En uno de los momentos más duros de la película, una de las Abuelas de Mayo le insiste a Alicia que “detrás de cada madre hay una historia de vida”. Una frase que resume esa percepción sobre la búsqueda de la verdad en medio del terror con la que Puenzo parece estar obsesionado y que es el núcleo de la persistente visión del director sobre el desarraigo, las cicatrices de la violencia y el miedo convertido en una forma de vida. Porque “La historia Oficial” retrata no sólo la percepción de la agresión y el terror que sobreviven a la historia, sino de la complicidad inevitable que la sustenta. Medios de comunicación, la Iglesia, empresarios e incluso el ciudadano común, parecen marcados por heridas invisibles que llevan a cuestas como un discurso distorsionado sobre la realidad y sus consecuencias. Y es entonces, cuando la película de Puenzo se se convierte en un discurso alternativo sobre la conciencia y el horror convertidos en símbolos de un futuro malogrado por la historia que nadie cuenta.
Más allá de su manera de retratar una época — a la película se le ha acusado de simplista y melodramática — “La historia Oficial” construyó una nueva visión de esa Argentina que aún sufría por las heridas abiertas, con la memoria fresca luego de padecer la sangrienta violencia del militarismo. El guión, con una precisión y un ritmo que sostiene incluso los momentos más inquietantes y duros, crea un ambiente donde la verdad parece cuestionar no solo la vida de Alicia — como personaje y símbolo — sino del país sometido al terror y que desdeña de su propia historia.
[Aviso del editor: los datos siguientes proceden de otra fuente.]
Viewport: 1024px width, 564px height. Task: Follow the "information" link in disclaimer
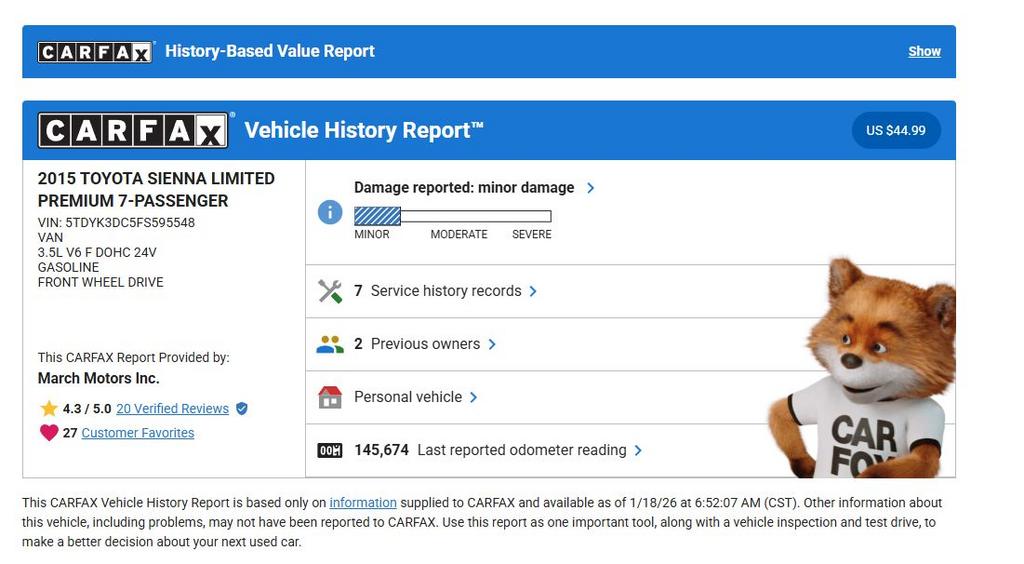point(363,503)
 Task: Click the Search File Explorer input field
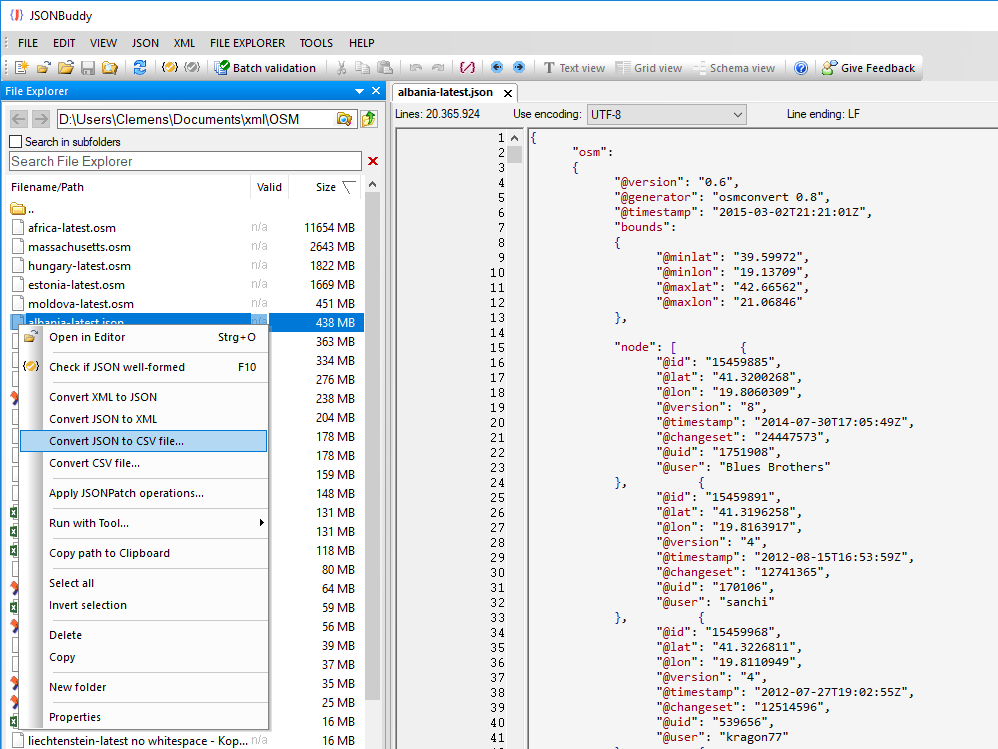point(185,161)
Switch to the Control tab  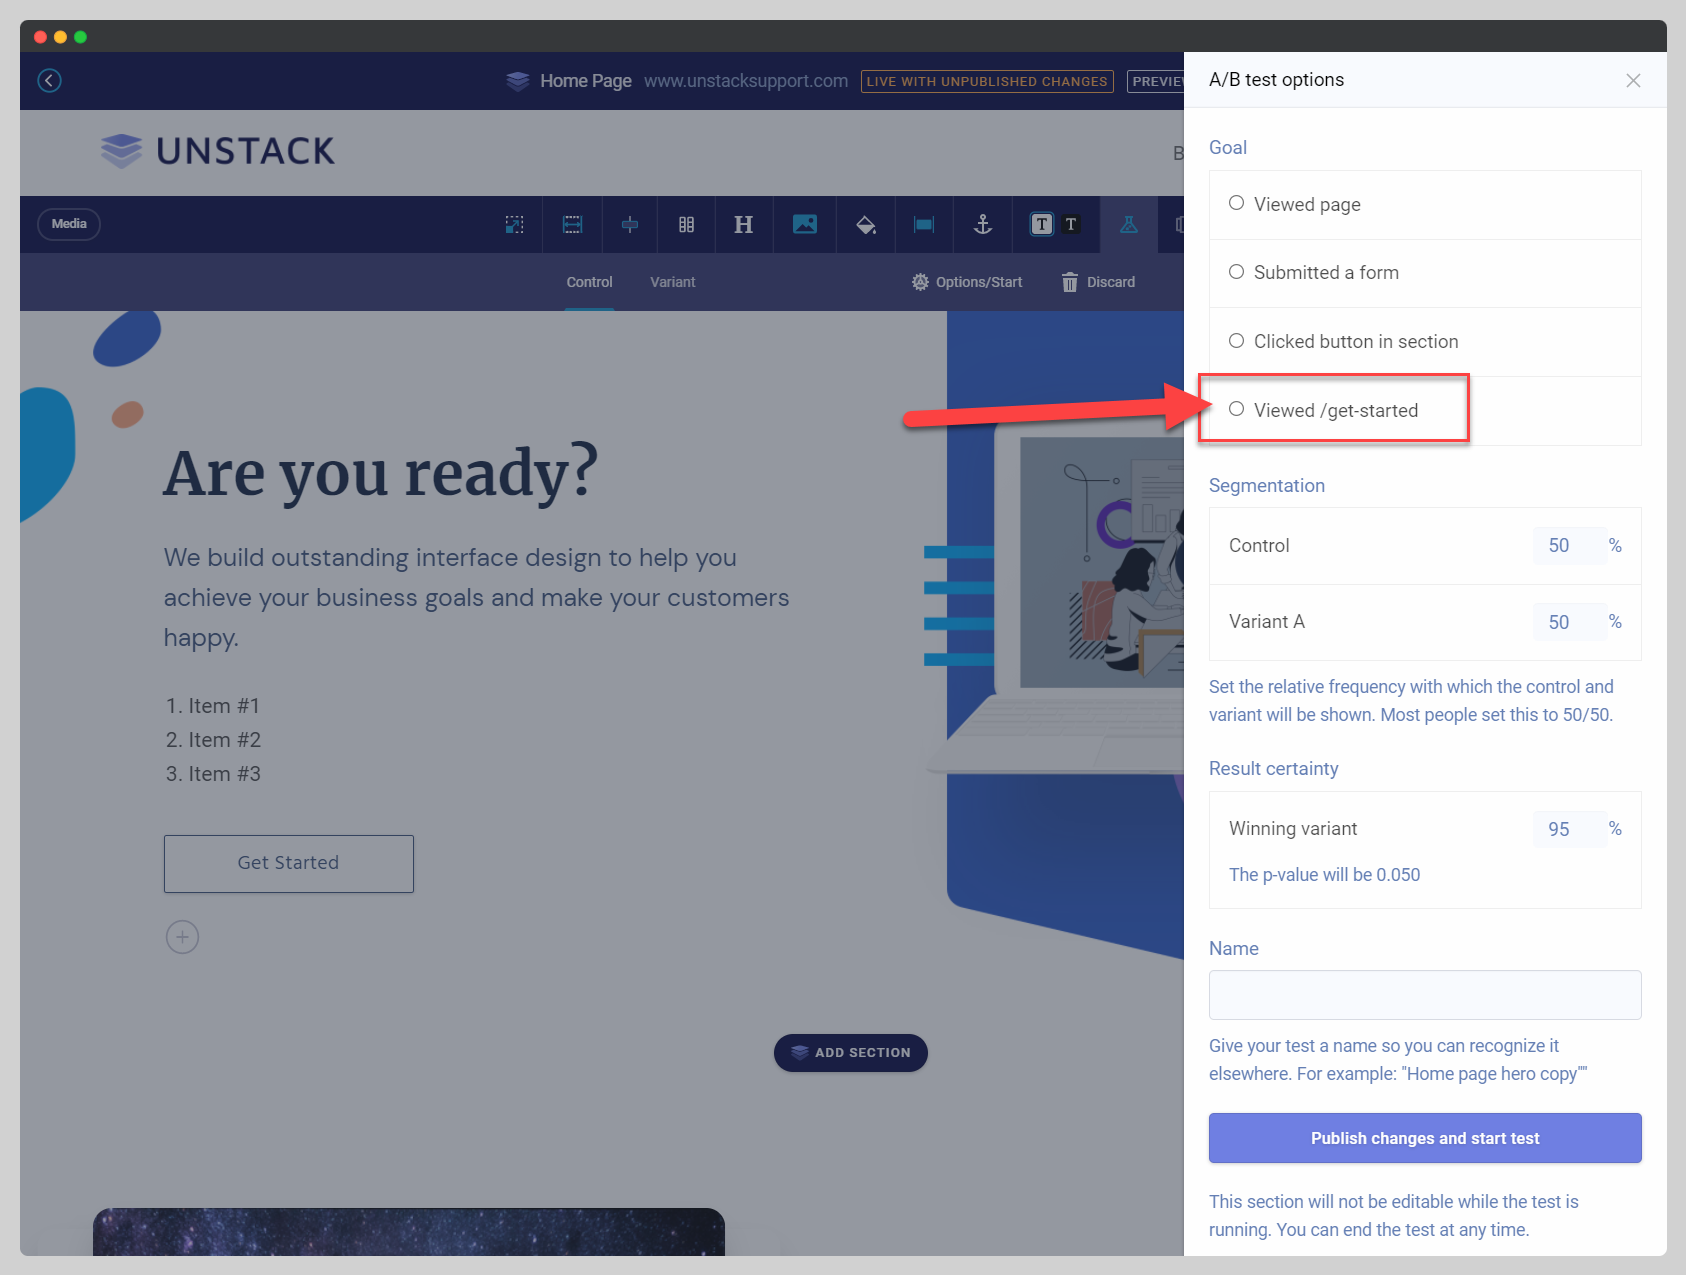(589, 282)
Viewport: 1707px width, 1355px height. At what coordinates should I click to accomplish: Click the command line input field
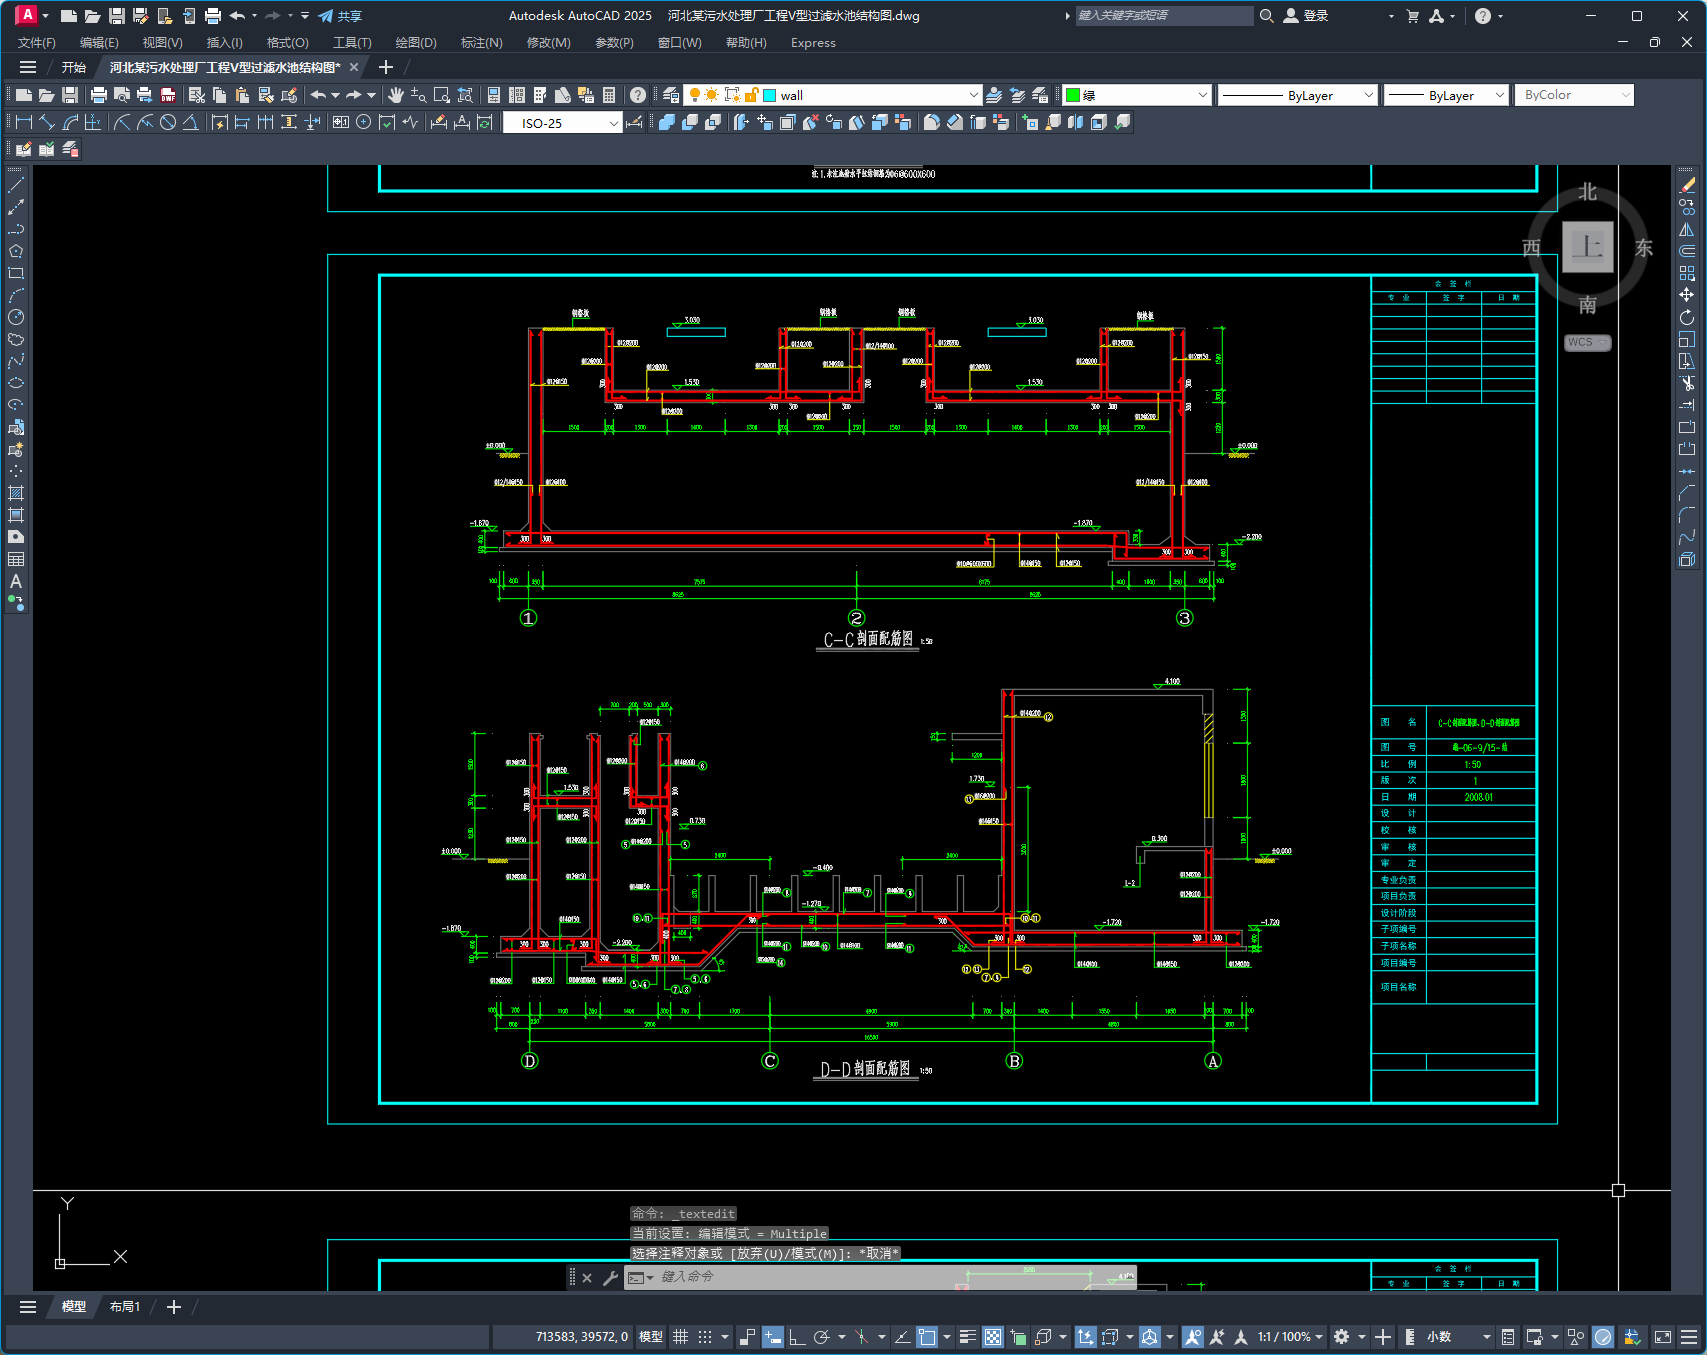(880, 1277)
La veracidad de lo que se cuenta parece pendular entre las dudas y el temor a encontrar la verdad, la cruda visión de lo que descubre poco a poco e incluso, de esa revelación de lo que yace bajo el poder represivo, de los secretos que destruyen la simple percepción del país — de la cultura y la sociedad — como elemento esencial del futuro a medio construir.
Tal vez ese sea el mayor logro de Puenzo: elaborar un documento histórico involuntario, que a pesar de sus fallas, se atrevió a contar la historia escondida incluso cuando la llamada “Oficial” se imponía como una puerta cerrada ante las preguntas y cuestionamientos de los sobrevivientes de la violencia. Se enfrentó a ese silencio autoimpuesto que pareció aplastar no solo las consecuencias de la represión, sino a la víctima misma, sometida incluso años después al oprobio de aceptar la verdad del poder, impuesta por el peso del miedo y más allá, por la mano invisible y agresiva de la represión que sobrevive incluso al horror.